Imanishi Kinji, the founder of Japanese primatology, anthropologist,
ecologist, alpinist, and explorer, devoted his life to quest for the structure
and function of this world, including human beings. The influence of
Nishida Kitarō’s thought can be clearly read in his work. Imanishi wrote
“The World of Living Things” in 1941, during the Second World War, and
stated that since all organisms were originally differentiated from one
another, they must have the ability to recognize each other, and that is
why they can recognize each other and coexist even after differentiation
into many species. However, there must be a “place where mutual
recognition occurs.” This idea was derived from the phenomenon of
“segregation,” which Imanishi discovered through his observation of
mayflies. These ideas of “acceptance,” “segregation,” and “coexistence” are
in tension to Darwin’s evolutionary theory of “competition,” “adaptation,”
and “selection.” Darwin believed that the environment is a one-way
influence on organisms, and that selection functions by allowing
individuals of each species to adapt to the environment in which they live.

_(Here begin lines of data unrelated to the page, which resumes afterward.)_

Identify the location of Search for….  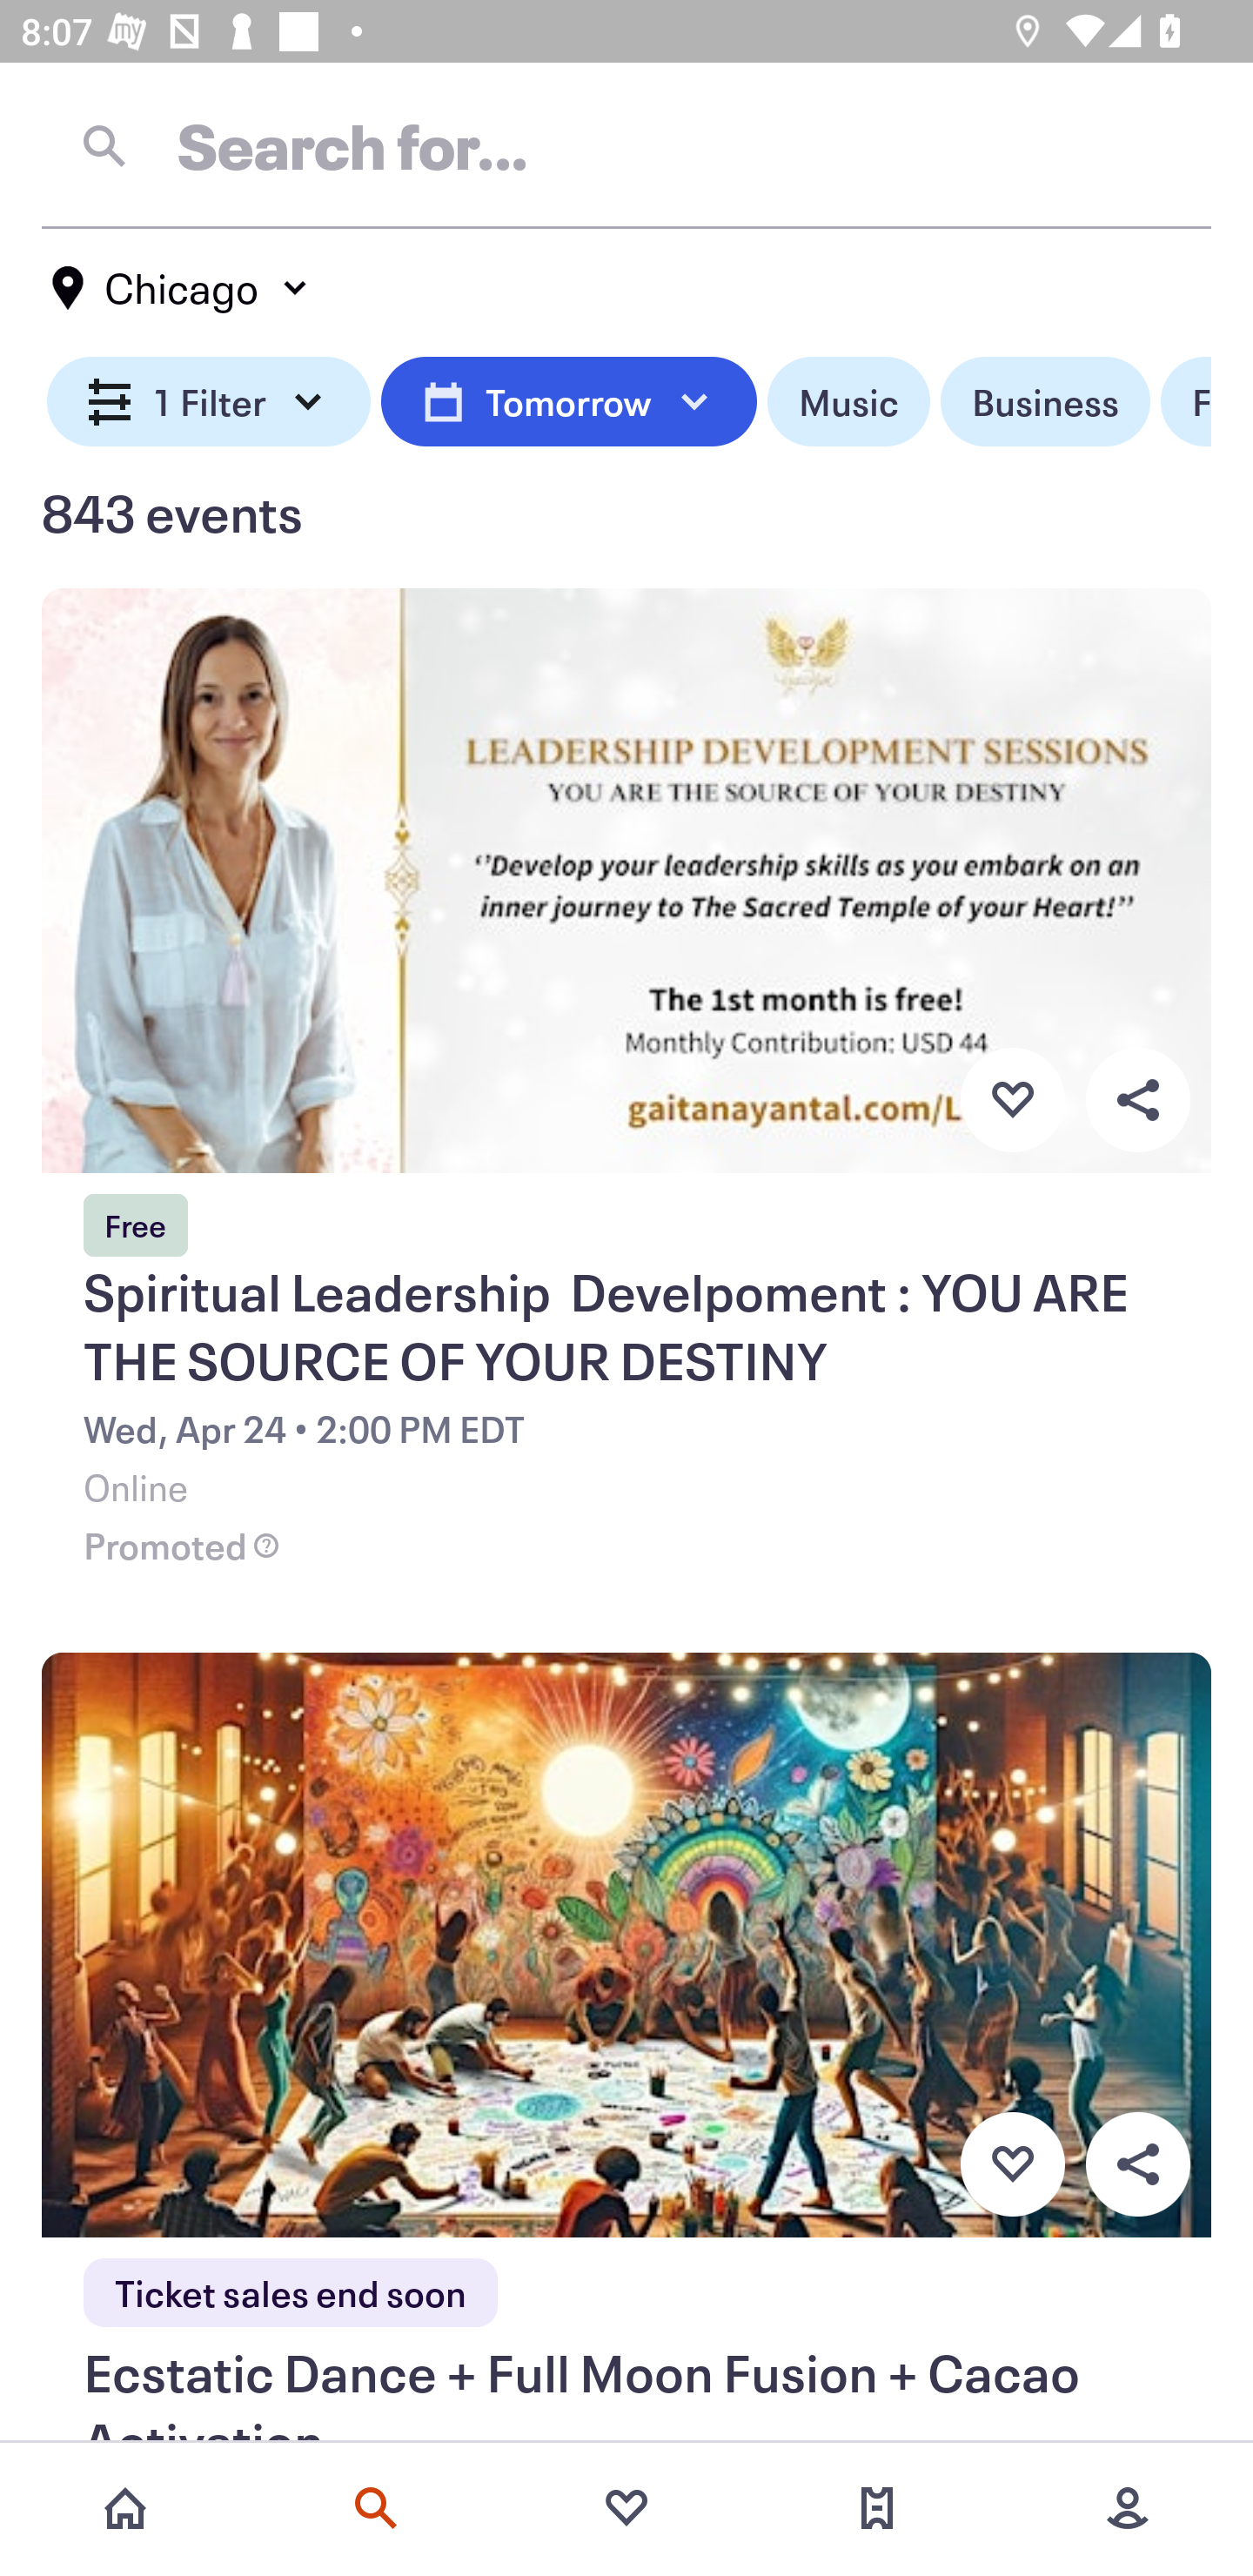
(626, 145).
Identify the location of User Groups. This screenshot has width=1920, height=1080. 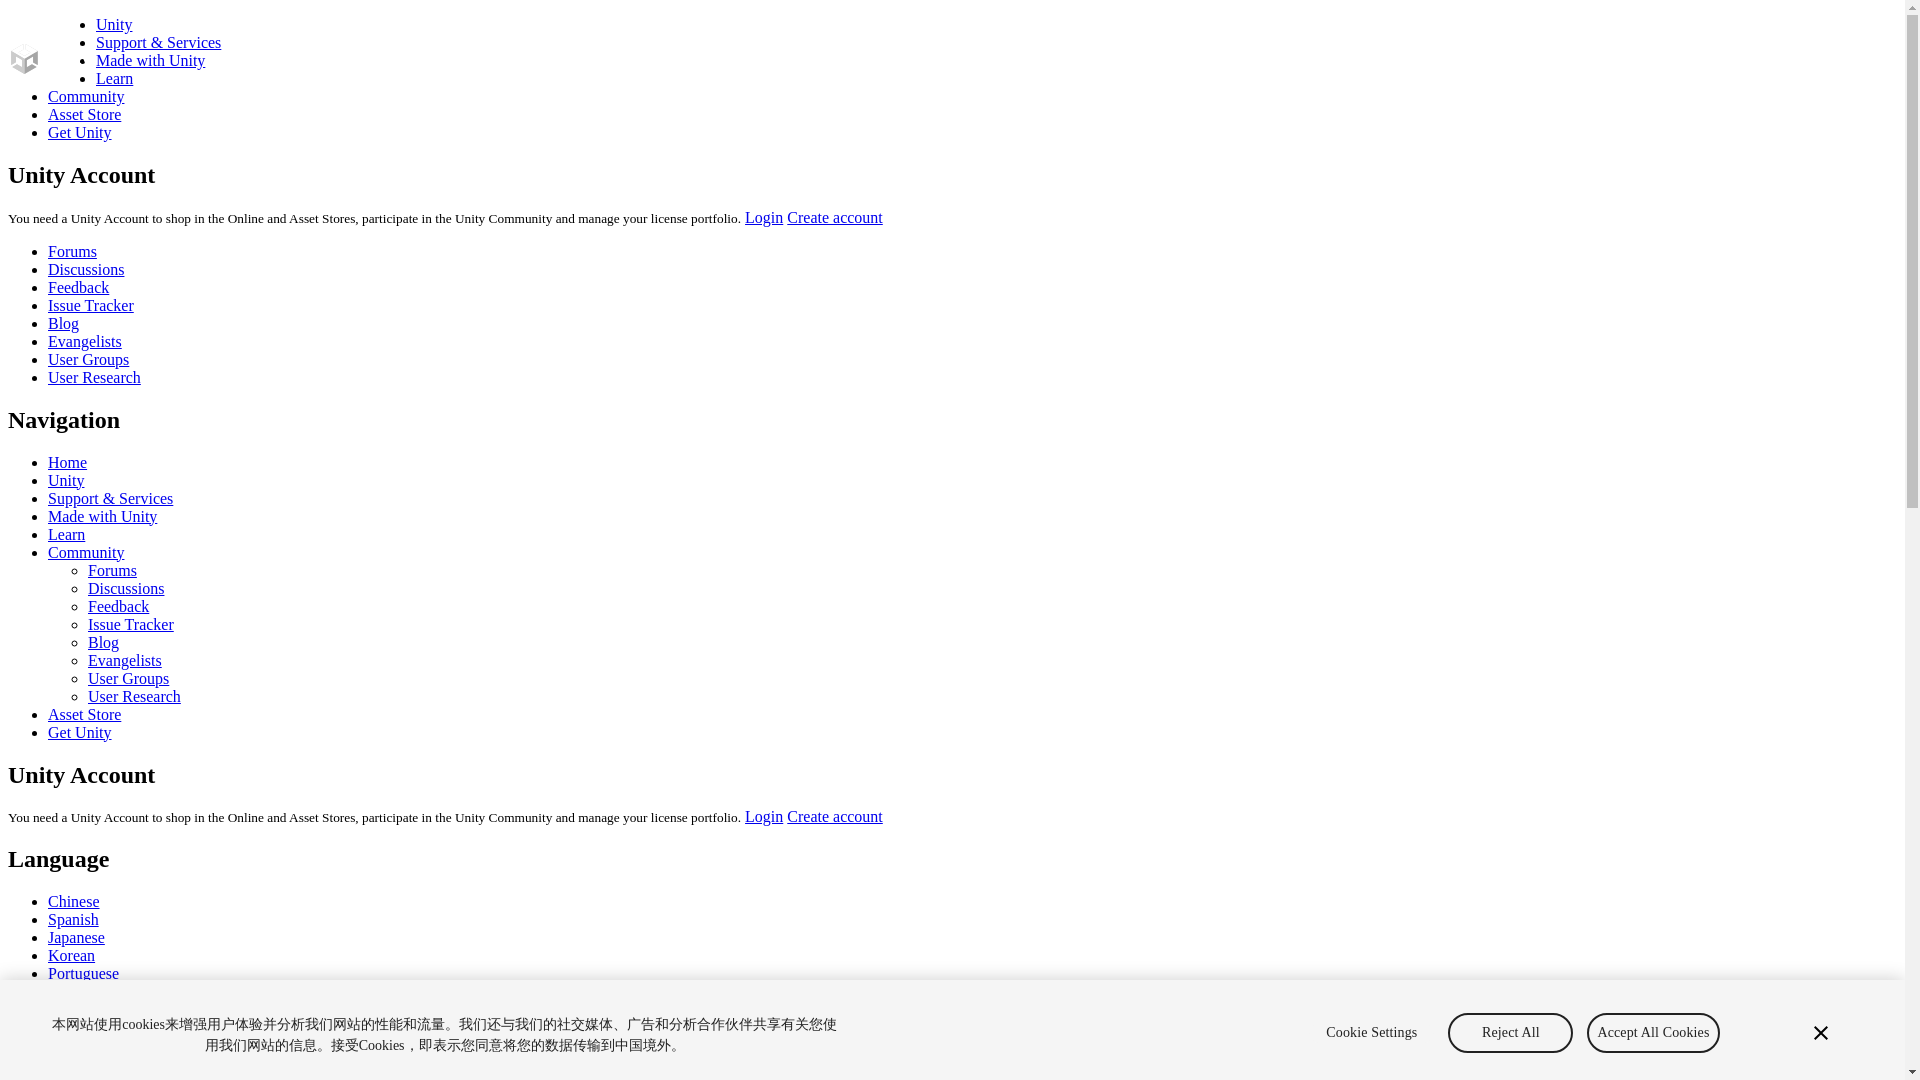
(88, 360).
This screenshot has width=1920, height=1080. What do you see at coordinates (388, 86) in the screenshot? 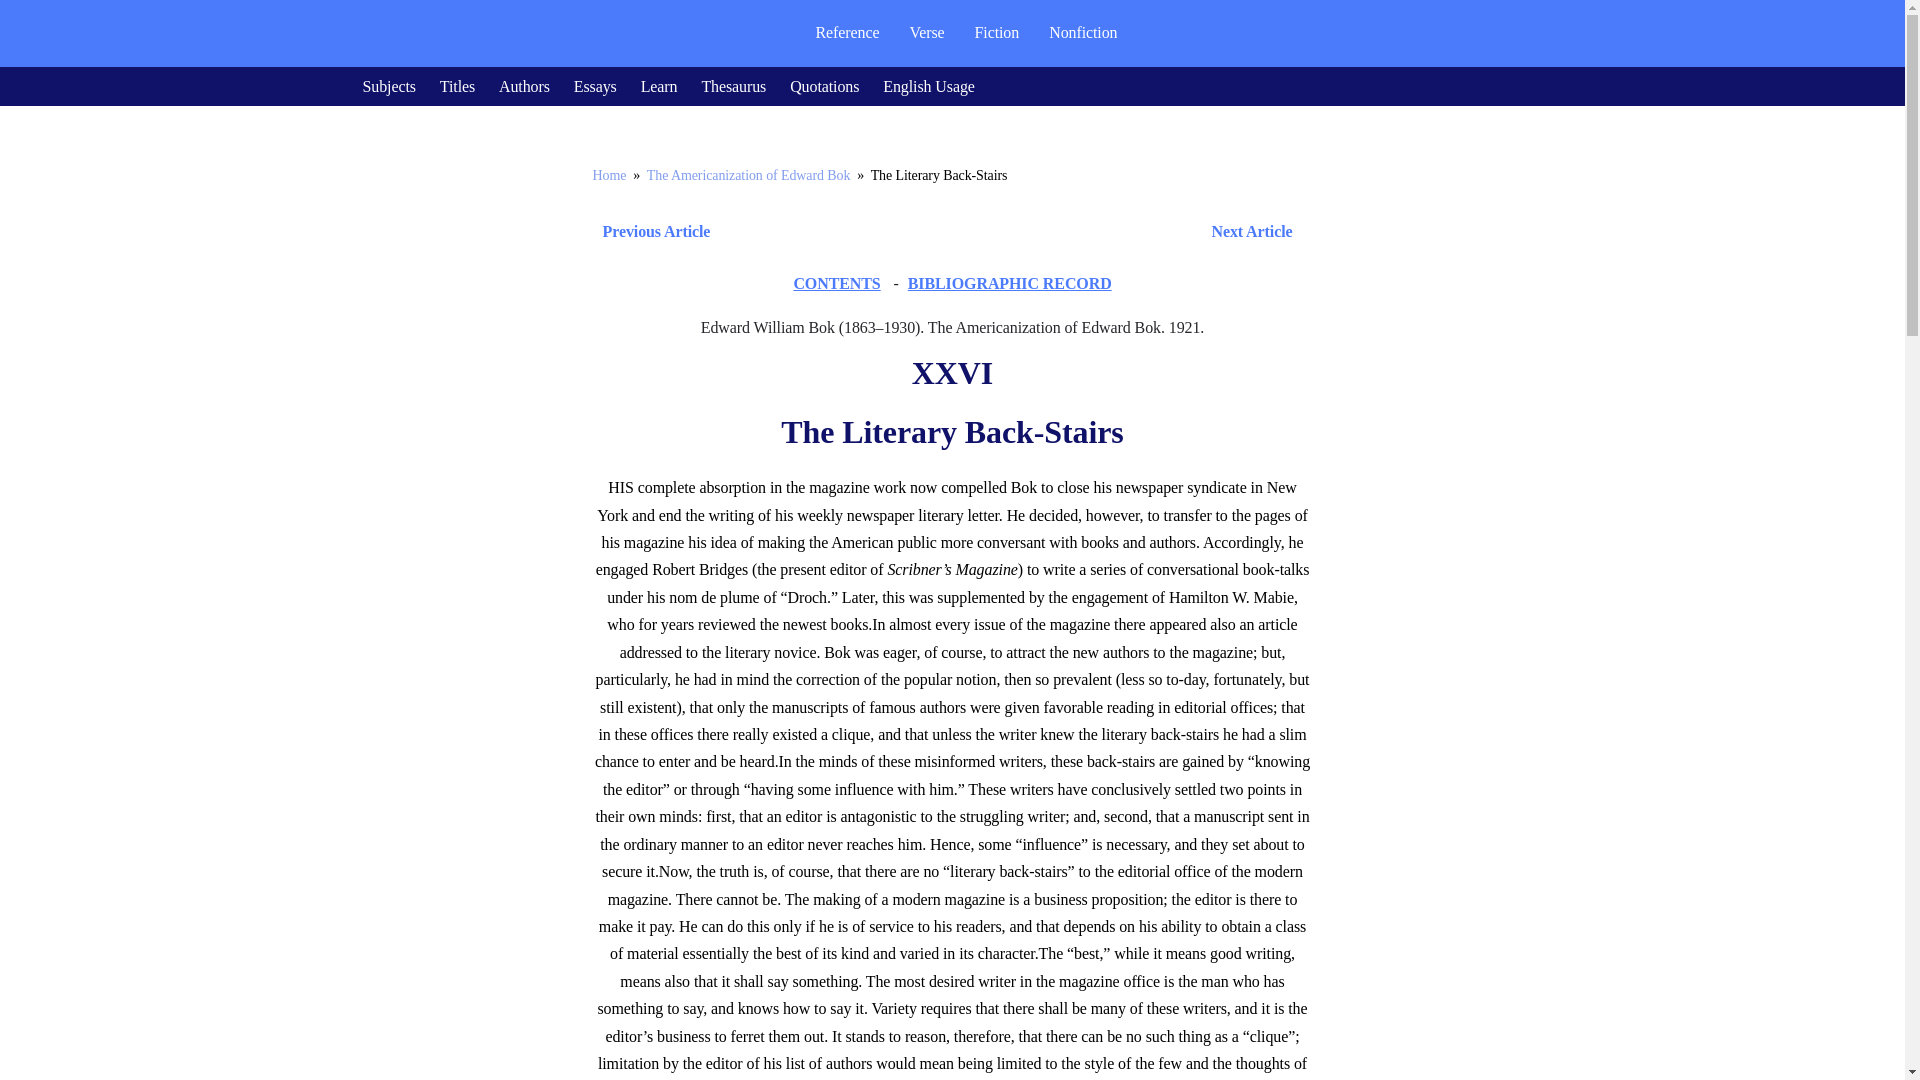
I see `Subjects` at bounding box center [388, 86].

Imanishi, however, saw organisms and the environment as one and the
same, each affecting the other. In fact, the influence of Nishida can be
seen in this idea. In “Logic and Life,” published in 1937, Nishida stated,
“Life changes the environment, and the environment changes life.” This
is also a concept that is shared by von Uexküll’s “Umwelt” and Watsuji
Tetsurō’s “Fūdō (Milieu)” of the same period. Both Nishida and Imanishi
regarded “the structure as function, and the function as structure” as the
fundamental principle of life, and Imanishi called the state in which
individuals of the same species recognize each other and coexist spatially
and temporally a “society.” This was Imanishi’s practice of trying to prove
Nishida’s idea through nature observation, and through the results of
primatology, it is now common knowledge around the world that animals
have societies. Augustin Berque refers to the ideas of Nishida, Watsuji,
and Imanishi as predicative, not as a logic of substance and sees them as a
necessary alternative to Western excluded middle and dualism for the
present era, in the vein of the Oriental biassertion. The objective
remaking of the environment by modern science and technology to suit human convenience, we are now plagued by rapid climate and
environmental changes that exceed the limits of the earth. The “natural
study (not science)” that Imanishi conceived in his later years is a way of
thinking that does not divide nature into elements but considers the
whole as a flow, as a principle rather than as a phenomenon. Imanishi
spent his entire life exploring the issues of “proto-identity” as a human
organism. This problem originated in the philosophy of Nishida Kitarō
and has emerged as a problem of the Anthropocene through Imanishi’s
vast explorations of nature in his academic expeditions.